Please provide an excerpt.
“I wasn’t always a great woman. I wasn’t always the Mother of the Poor, the wife of the Great General Perón, the First Lady of Argentina. No, I, too, was once as the poor are always, underfed, poorly clothed, and despised by their “betters”. My journey began in Los Toldos, at La Union ranch. Or at least, that’s what my mother tells me. She tells me I was born on May Seventh, 1919, at five in the morning, and that the woman who delivered me was an Indian. My mother also claimed that she was upset that I was yet another girl, but when the Indian woman assured her that I was very beautiful, my mother told me that she was resigned.

My mother was not beautiful— she was very dark complexioned with piercing black eyes and a plump figure, but she made herself beautiful by wearing elegant clothing and the use of too much perfume. She, too, was illegitimate. Her mother had been Petronia Nuñez, and she had been the mistress of a carter named Ibarguren, and she took his name for her own. But my mother called herself Juana Duarte, for my father.”

Do you have any other projects in the works? Tell us about them.
I am still working and trying to get a critical mass to sell ‘CLEOPATRA UNCONQUERED’ and release the three sequels, tentatively titled’ CLEOPATRA VICTORIOUS’, ‘CLEOPATRA MAGNIFICA’ and ‘CLEOPATRA TRIUMPHANT’.

I am also publishing a fantasy series set in the future called ‘ATHENA: THE WARRIOR QUEEN OF YAVDOLO’.

Are you traditionally published?  What publisher?
Yes, Custom Books Productions

Why are you publishing the way you do?
Self-publishing is a lot of work. Of course, being an author itself is work, but self-publishing really puts you out on a limb by yourself. I first self-published this, then I switched to traditional publishing.
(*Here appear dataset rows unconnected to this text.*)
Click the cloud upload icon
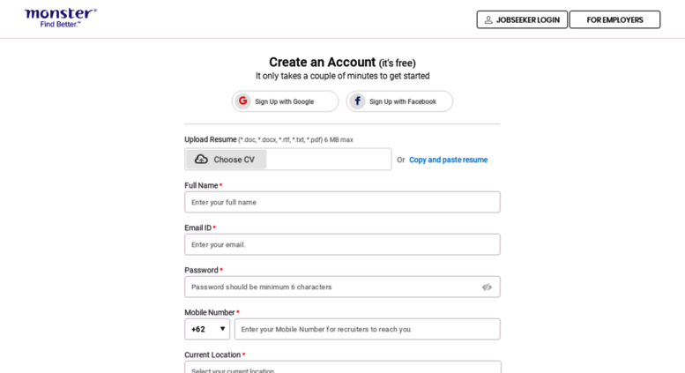 pos(201,159)
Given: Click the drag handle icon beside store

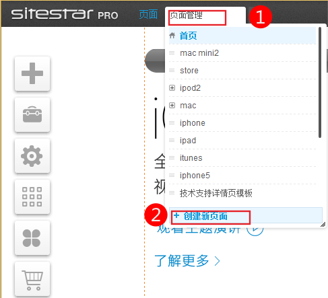Looking at the screenshot, I should pyautogui.click(x=172, y=71).
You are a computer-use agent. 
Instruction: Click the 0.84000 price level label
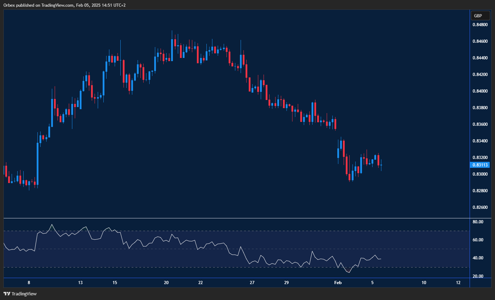[x=481, y=91]
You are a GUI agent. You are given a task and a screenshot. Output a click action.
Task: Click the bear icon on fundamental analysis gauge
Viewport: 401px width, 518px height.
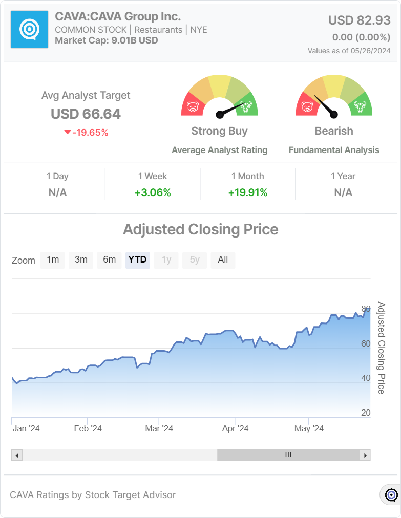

I prefer doing it traditionally, but I would never be one to knock those who self-publish.

Please list your published works, with dates, and where we can find them.
CLEOPATRA UNCONQUERED’ (2015) is available as an eBook on Amazon, and in print as well.  Click Here

‘EVITA: MY ARGENTINA’ is also available as an eBook in limited release on Amazon.
Click Here

Are you involved in publishing in any other capacity?
Editor

What books have you read recently?
I am reading the ‘Cursed Kings’ series, by Maurice Druon.

What book are you reading now?
‘The Strangled Queen’, the second in the Accursed Kings series

Who are your favorite authors?
My favorites are: Jean Plaidy, Michelle Moran, CS Lewis, and JRR Tolkien.  Maurice Druon is also growing on me.

Do you prefer print or digital books?
I like them both

What is your favorite book of all times?  Why?
I am not sure I can pick one particular favorite.

What is your favorite season of the year?
Summer

Where is your favorite vacation destination?
France and Israel

Look back, what one thing in your life do you wish you could do over?
I’m not sure that’s a wise question. If we don’t have painful experiences, we never learn and grow.

What’s the one thing you’d most like to accomplish in your life?
I would like to be successful as an author and also have a happy marriage.

Where Can Readers Find You
Website LinkedIn
Goodreads E-Mail

Author Bio

Helen R. Davis was born in Marion, Ohio and currently resides in Casper, Wyoming. She was educated at Ohio Northern University where she discovered her passion for foreign languages and leading ladies of other nations. Her first novel, Cleopatra Unconquered is the first in a series of books that imagines an alternate timeline where Cleopatra VII, the final queen of Egypt, and her second husband, Marc Antony, where they do not lose but instead are the victors at the Battle of Actium. The Author is currently publishing a fantasy novel, Athena, The Warrior Queen of Yavdolo.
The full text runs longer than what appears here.